Gabriella Blum Named Rita E. Hauser Professor of Human Rights and Humanitarian Law at Harvard Law School

By — on / Negotiation Skills

Program on Negotiation faculty member and Harvard Law School faculty member Gabriella Blum was appointed Rita E. Hauser Professor of Human Rights and Humanitarian Law on April 10, 2012. To commemorate the occasion, Blum delivered a lecture entitled “The Fog of Victory” in which she discussed the meaning of victory in modern warfare.

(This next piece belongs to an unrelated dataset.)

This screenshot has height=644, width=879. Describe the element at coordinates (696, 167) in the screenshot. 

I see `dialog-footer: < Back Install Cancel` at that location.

In her opening remarks, Dean Minow stated that it was the highest honor Harvard Law School could bestow upon its faculty is to be named to hold a Chair and called Gabriella Blum “…a pathbreaking scholar.” The Rita E. Hauser Professor of Human Rights and Humanitarian Law chair is named for a visionary HLS alumna named Rita E. Hauser, who served as an adviser to presidents of the United States and Harvard University.

Rita E. Hauser, an international lawyer and former partner at the New York City law firm Stroock & Stroock & Lavan, and her husband, Gustave are both prominent philanthropists who have given generously to Harvard University, including funds to launch the Harvard Initiative for Learning and Teaching and build Hauser Hall on Harvard Law School’s campus.

In 2011, Blum, in conjunction with Benjamin Wittes at the Brookings Institution, launched the Harvard Laws School-Brookings Project on Law and Security, a partnership, “devoted to the creation of high-impact, independent, policy-relevant work related to the many areas in which law constrains security options.”

Blum is also the author of Islands of Agreement: Managing Enduring Armed Rivalries, which discusses the idea of victory in modern warfare. Regarding her most recent acclaimed work, Blum explains: “Without understanding what victory means today, we cannot even hope to approach a workable and meaningful doctrine for regulating war.”

Calling war “the ultimate human drama,” Blum discussed the impact of humanitarian law and human rights law on modern warfare, stressing that the traditional objectives of warfare, access to land, resources, trade routes and claiming territory, are made increasingly difficulty because of the, “increasing focus on the individual rather than the state as a major reformer of modern warfare.” Explaining her theory about the changed dynamics of modern war, Blum stated, “The most a state can win for itself is security, the elimination of a threat from others.”

By offering a systematic treatment of the concept of victory in modern warfare, Blum seeks to answer the questions of what does victory look like within this context, what is gained from it, and is there a moment or an ending that brings us back from war to peace.